For the first time the Rhodesian Security Forces were faced with a seemingly insoluble problem … after carrying out their attacks the terrorists had not gone to ground in bush-camps in uninhabited areas where they could eventually be tracked down … neither had they gone to ground in inhabited areas where information from the local population to the Police or Special Branch had indicated their whereabouts.

This time there was nothing. No tracks … no information. Lieutenant-Colonel Ron Reid-Daly, writing in 1982, explains the effect of ZANLA’s subversion on rural Rhodesia. The effectiveness of ZANLA’s adopted Maoist tactics was demonstrated in particular by the element of surprise they were now able to use against the security forces, and by the ability they had achieved to melt seamlessly into the local population between strikes.

The rural black people in the north-east of the country were now, almost totally subverted and intimidated” by ZANLA and provided the guerrillas with food, shelter and manpower. Rather than having the tribesmen actively volunteer information about insurgent movements and locations, as had happened during previous infiltrations, the Rhodesian Security Forces now met an increasingly silent and sometimes hostile welcome from the rural blacks.

More farm attacks took place over the following weeks, during December 1972 and January 1973, leading the security forces to set up Operation Hurricane in northern Mashonaland. This counter-insurgency operation would continue right up to 1980. “It was the start of a whole new ball game,” writes Lieutenant-Colonel R. E. H. Lockley. “The war proper had started.

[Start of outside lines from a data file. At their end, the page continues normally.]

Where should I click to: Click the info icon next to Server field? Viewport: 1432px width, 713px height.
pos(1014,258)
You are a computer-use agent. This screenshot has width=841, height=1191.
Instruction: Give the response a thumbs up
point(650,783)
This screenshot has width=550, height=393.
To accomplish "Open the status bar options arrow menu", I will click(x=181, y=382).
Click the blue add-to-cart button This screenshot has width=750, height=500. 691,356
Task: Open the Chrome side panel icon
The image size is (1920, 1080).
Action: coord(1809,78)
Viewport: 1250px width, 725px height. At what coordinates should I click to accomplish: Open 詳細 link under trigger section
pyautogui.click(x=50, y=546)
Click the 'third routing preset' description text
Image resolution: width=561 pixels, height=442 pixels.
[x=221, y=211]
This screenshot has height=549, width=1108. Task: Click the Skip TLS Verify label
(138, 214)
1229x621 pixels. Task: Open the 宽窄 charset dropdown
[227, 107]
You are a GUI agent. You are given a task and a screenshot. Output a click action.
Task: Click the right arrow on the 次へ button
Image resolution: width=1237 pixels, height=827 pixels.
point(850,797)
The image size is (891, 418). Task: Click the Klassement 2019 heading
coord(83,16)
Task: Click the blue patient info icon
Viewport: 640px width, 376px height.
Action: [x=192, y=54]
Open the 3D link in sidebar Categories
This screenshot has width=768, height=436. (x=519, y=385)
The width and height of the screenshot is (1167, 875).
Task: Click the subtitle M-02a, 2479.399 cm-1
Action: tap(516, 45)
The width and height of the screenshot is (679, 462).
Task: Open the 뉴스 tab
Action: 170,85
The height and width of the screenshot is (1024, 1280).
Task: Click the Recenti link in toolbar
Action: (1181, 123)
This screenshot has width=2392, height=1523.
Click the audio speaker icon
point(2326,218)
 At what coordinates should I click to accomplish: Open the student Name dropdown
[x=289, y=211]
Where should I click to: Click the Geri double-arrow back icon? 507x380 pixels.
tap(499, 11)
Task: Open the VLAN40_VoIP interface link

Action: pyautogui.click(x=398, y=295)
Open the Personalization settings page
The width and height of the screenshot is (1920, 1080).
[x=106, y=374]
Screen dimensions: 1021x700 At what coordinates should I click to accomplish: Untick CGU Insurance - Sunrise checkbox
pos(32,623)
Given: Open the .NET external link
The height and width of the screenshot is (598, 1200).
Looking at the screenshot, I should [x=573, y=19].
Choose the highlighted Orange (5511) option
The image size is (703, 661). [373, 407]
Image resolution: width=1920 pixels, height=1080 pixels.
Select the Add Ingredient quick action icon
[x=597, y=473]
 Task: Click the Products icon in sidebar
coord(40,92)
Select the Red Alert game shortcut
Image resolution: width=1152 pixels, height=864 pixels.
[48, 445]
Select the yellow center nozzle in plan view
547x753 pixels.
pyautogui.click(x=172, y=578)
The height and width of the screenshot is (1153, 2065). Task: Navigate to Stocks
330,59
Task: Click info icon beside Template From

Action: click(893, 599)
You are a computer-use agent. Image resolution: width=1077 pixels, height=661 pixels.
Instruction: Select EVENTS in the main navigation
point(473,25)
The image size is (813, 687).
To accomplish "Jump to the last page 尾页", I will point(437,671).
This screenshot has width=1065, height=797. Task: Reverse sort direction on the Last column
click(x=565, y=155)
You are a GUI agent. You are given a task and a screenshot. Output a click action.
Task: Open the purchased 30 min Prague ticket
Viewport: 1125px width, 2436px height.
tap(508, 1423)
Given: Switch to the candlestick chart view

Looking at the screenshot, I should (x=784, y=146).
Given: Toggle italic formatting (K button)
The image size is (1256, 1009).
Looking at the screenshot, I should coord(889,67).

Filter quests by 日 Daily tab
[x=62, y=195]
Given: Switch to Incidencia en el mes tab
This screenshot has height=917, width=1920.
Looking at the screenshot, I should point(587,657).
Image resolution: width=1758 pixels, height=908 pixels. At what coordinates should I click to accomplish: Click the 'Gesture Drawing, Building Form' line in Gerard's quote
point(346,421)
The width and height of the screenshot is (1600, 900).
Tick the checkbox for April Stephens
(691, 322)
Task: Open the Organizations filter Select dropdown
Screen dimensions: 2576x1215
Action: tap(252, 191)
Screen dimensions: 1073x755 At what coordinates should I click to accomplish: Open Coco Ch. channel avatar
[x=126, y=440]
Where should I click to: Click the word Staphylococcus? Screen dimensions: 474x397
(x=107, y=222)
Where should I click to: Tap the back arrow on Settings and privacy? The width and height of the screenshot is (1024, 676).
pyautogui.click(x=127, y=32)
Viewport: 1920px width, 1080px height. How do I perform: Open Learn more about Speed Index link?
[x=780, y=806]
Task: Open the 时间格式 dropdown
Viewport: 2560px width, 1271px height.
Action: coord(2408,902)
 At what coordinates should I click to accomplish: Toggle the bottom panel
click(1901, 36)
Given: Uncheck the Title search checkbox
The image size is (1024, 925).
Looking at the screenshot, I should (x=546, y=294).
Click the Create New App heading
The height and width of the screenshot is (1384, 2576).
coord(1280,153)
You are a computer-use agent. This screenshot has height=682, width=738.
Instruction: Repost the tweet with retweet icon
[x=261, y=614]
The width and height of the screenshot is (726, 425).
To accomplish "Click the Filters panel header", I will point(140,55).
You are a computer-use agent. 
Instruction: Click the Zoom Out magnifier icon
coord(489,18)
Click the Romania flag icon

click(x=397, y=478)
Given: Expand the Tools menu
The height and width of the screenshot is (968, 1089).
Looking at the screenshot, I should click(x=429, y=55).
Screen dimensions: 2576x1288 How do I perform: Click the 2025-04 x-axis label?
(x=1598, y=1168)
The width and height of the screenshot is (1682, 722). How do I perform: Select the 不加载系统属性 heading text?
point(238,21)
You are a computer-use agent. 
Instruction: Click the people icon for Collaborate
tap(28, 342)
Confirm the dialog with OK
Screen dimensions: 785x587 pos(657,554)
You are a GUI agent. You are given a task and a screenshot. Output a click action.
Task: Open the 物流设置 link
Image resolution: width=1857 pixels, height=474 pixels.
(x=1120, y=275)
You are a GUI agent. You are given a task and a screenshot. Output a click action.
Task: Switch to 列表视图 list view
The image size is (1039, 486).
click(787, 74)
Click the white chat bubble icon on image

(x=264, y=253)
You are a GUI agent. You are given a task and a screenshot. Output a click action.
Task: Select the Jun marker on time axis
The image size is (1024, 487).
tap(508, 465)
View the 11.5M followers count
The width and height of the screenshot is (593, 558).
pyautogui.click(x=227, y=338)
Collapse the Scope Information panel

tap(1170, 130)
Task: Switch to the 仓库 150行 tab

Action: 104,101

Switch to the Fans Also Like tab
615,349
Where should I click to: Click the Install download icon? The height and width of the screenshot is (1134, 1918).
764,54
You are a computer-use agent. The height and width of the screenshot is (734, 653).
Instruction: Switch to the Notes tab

  • This article, as I stated was taken from a forum on Facebook.
  • It is interesting for many reasons. Rhodesia had dealt with other incursions of the now blatantly violent Chinese trained and backed ZANU party which would eventually be led by Robert Mugabe. It involves the Terr leader Rex Nhongo who should have been dead many times over, one time being in the sights of a SAS operator operating with Darrell Watt but the fleeing man had no weapon in hand. The discipline of the SAS soldier and the ethics they operated by were not to shoot and kill a person they were not completely certain was a belligerent and could be simply a scared villager.
  • The Maoist Doctrine of melding into the people rather than operating from fixed positions where they would be located made it difficult to track down the perpetrators of these types of attacks. Note-later in the war, as the war progressed ZANLA and ZIPRA did have camps which made it easier to take out large swathes of Communist Terrorists.
  • It gave birth and realization to the RSF’s need for internal intelligence through INTAF ( Internal Affairs, a force that looked after the native population ) and the BSAP ( the British South African Police ) , the National Police Force.
  • It became necessary for all of the forces of Rhodesia including the Army to get involved and find ways to track down Terrorists before they carried out attacks. Operation Area Hurricane was opened in the North Eastern part of Rhodesia which remained a very active route of infiltration until the end of the war.
  • Events like this started the minds of people like Lt. Col. Ron Reid-Daly to come up with ways of infiltrating the indigenous people and gain intelligence and gave birth to the famed Selous Scouts, masters of Psuedo Operations.
  • Finally, with this string of military grade attacks, Rhodesia had to put itself officially on a war footing if they were to save the country and protect its people.